_About this exercise:_ Below are the entries. Print only the lines starting at the one with "Screen dimensions: 1188x2576" and ending at the one with "Click the refresh preview arrows icon", exactly, with no pictures.

_Dataset records:_
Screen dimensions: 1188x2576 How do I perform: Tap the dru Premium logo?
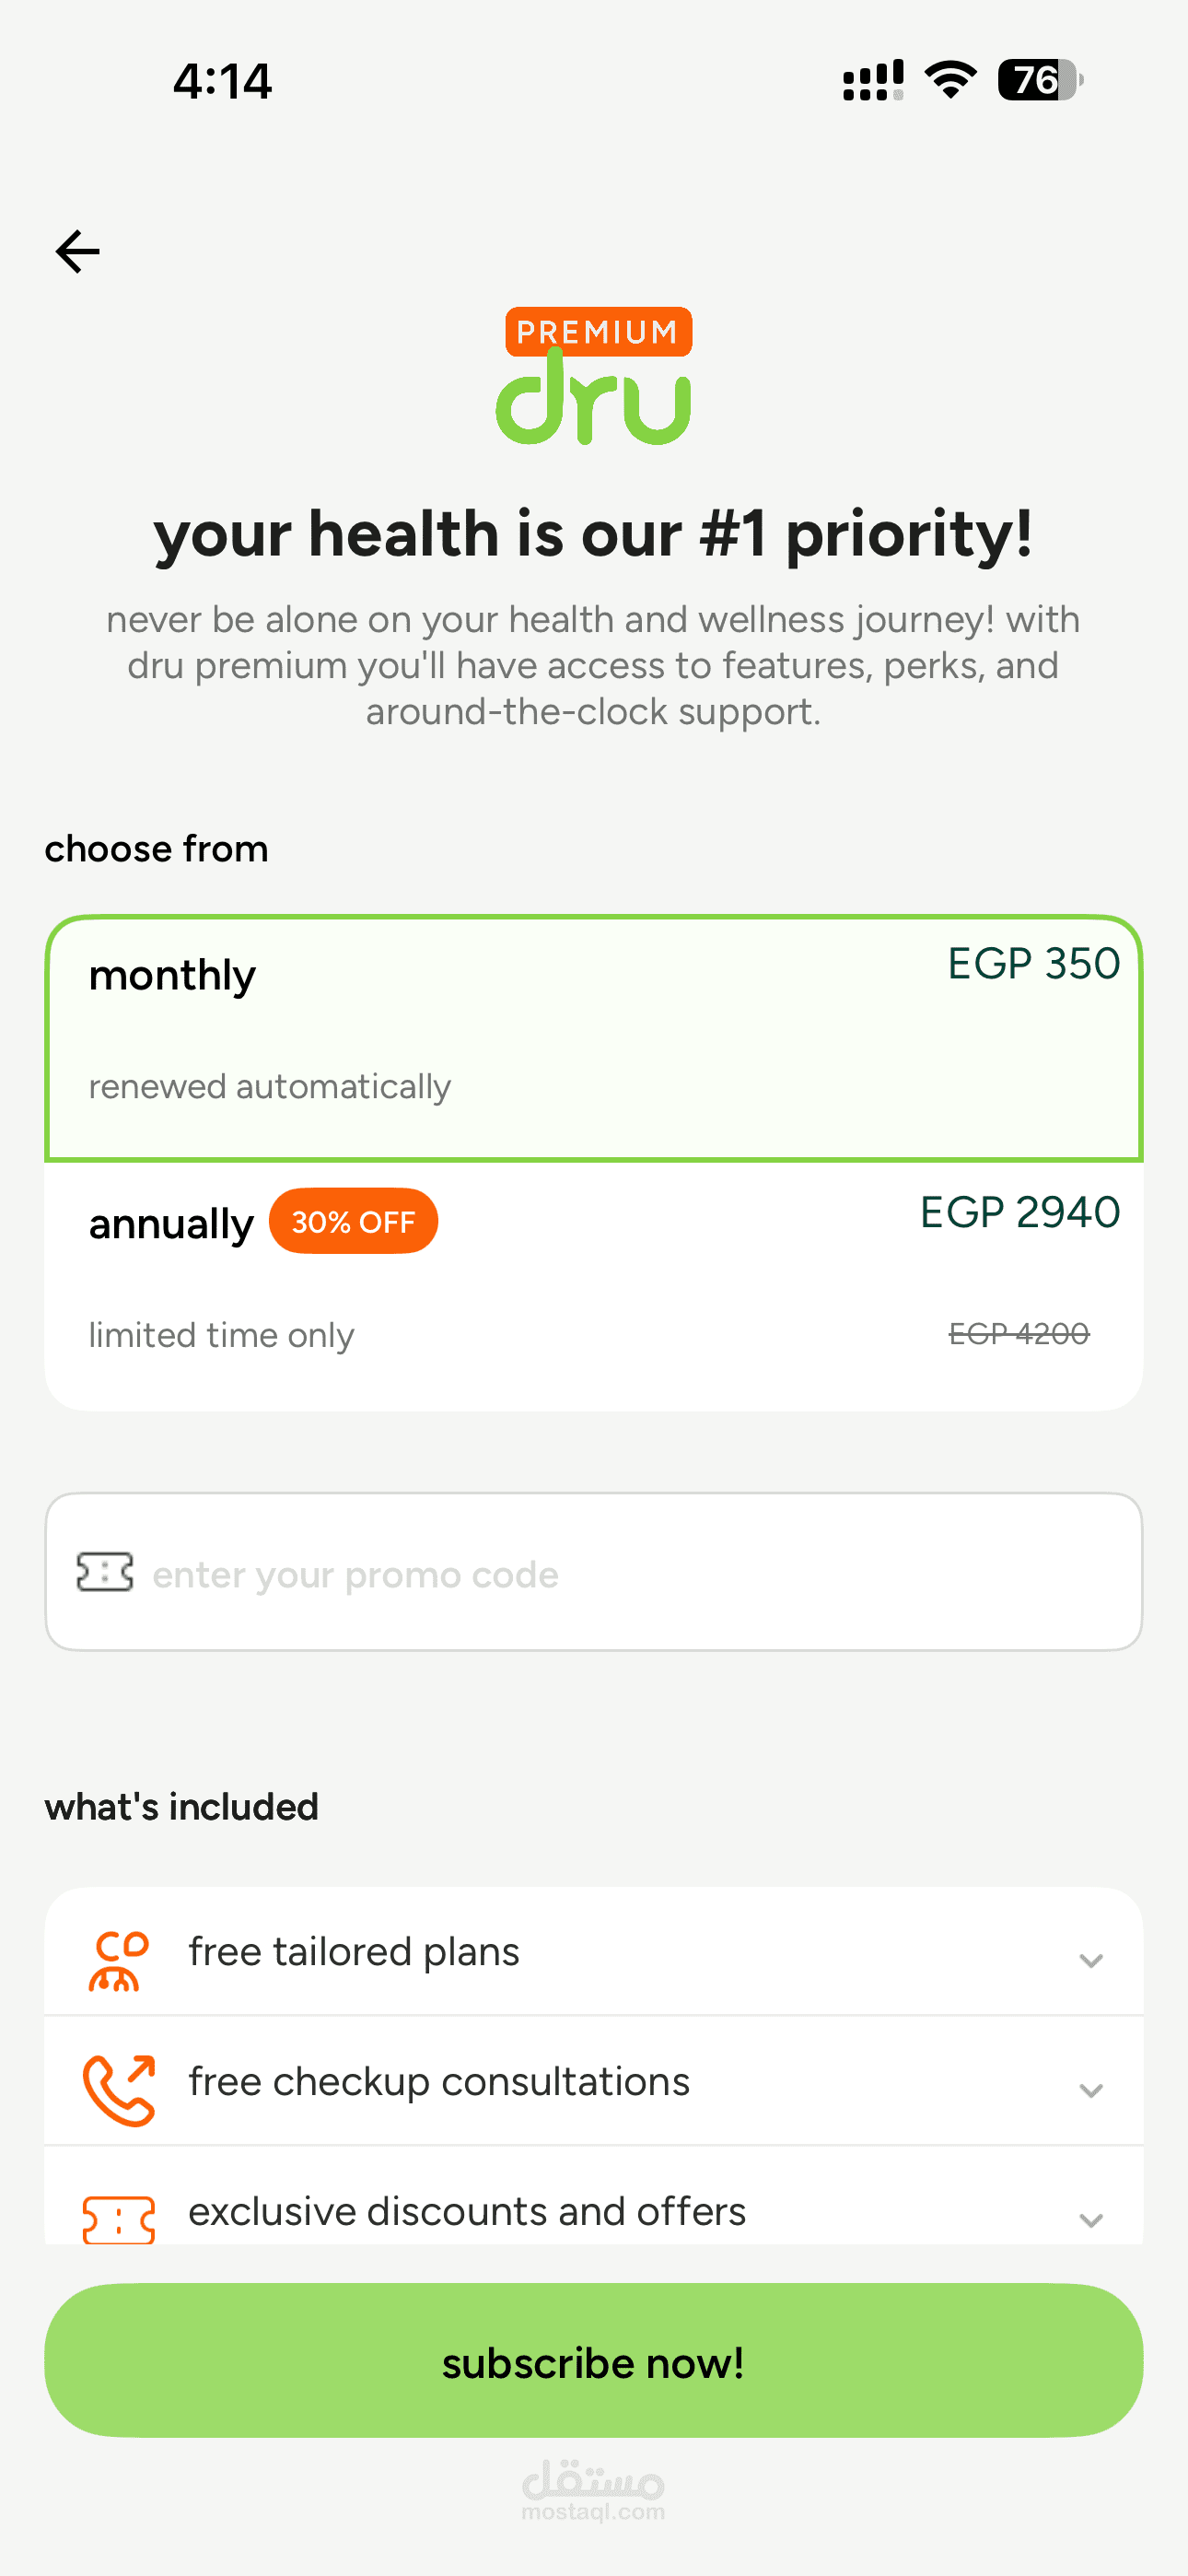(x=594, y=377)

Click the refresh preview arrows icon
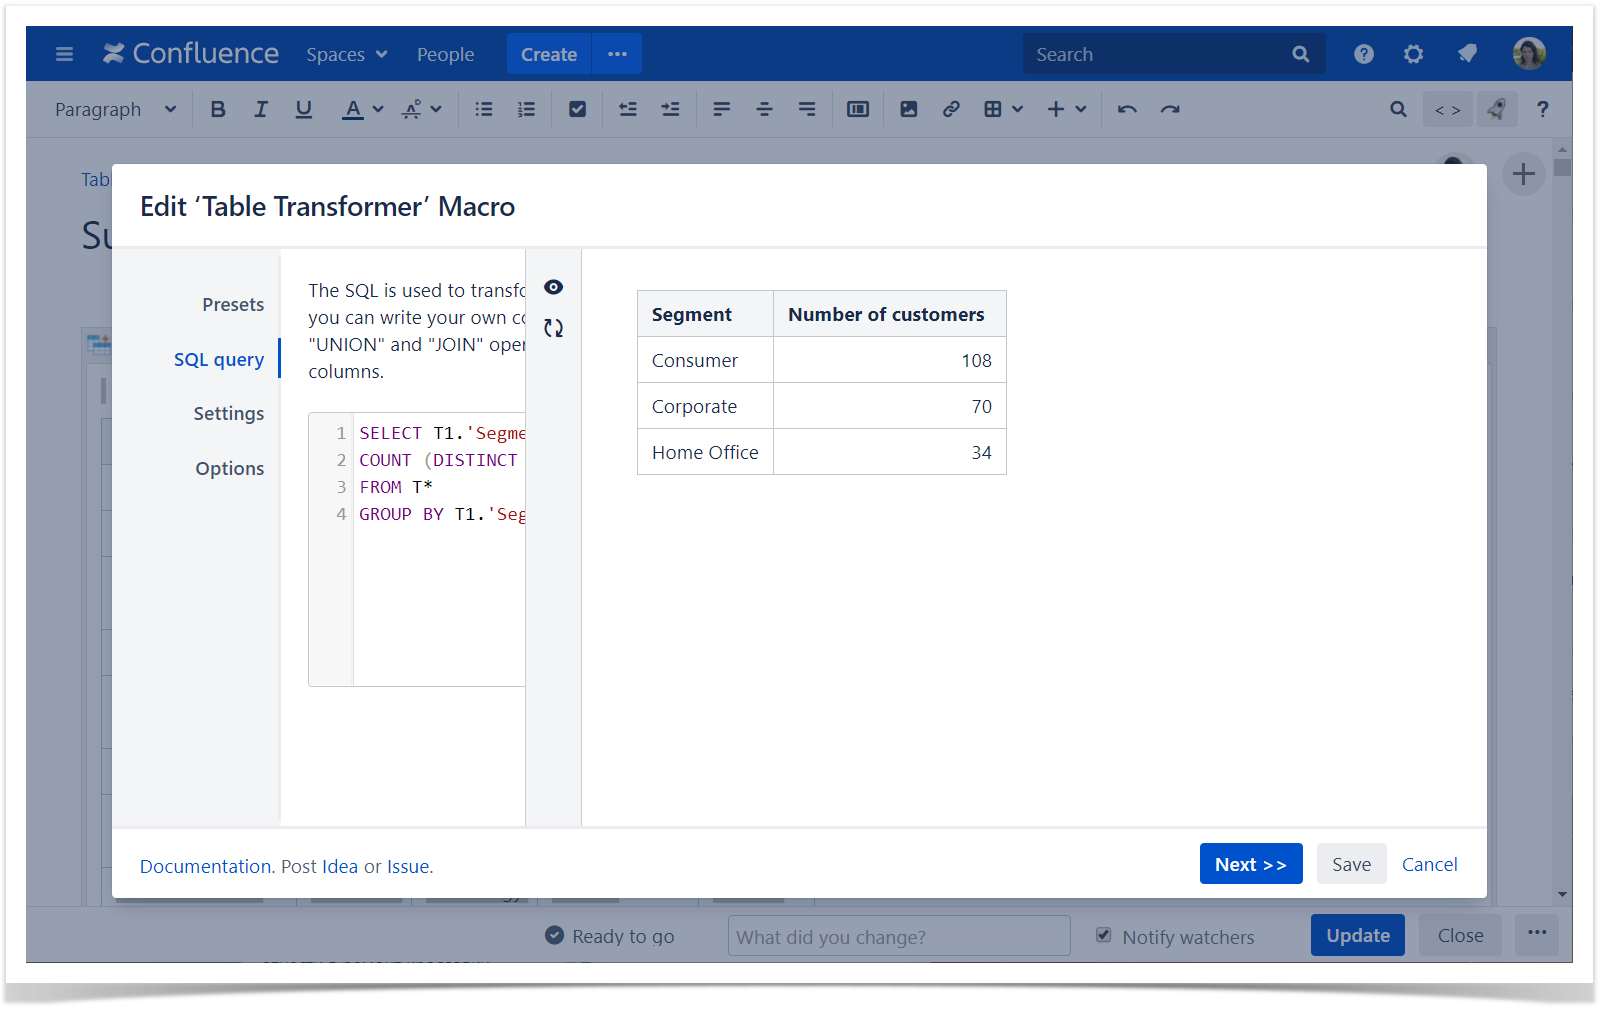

--

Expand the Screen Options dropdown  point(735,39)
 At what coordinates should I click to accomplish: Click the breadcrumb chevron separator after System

_Result for this task:_
Screen dimensions: 1188x2576 How do I perform: Tap the dru Premium logo?
(x=594, y=377)

Click the refresh preview arrows icon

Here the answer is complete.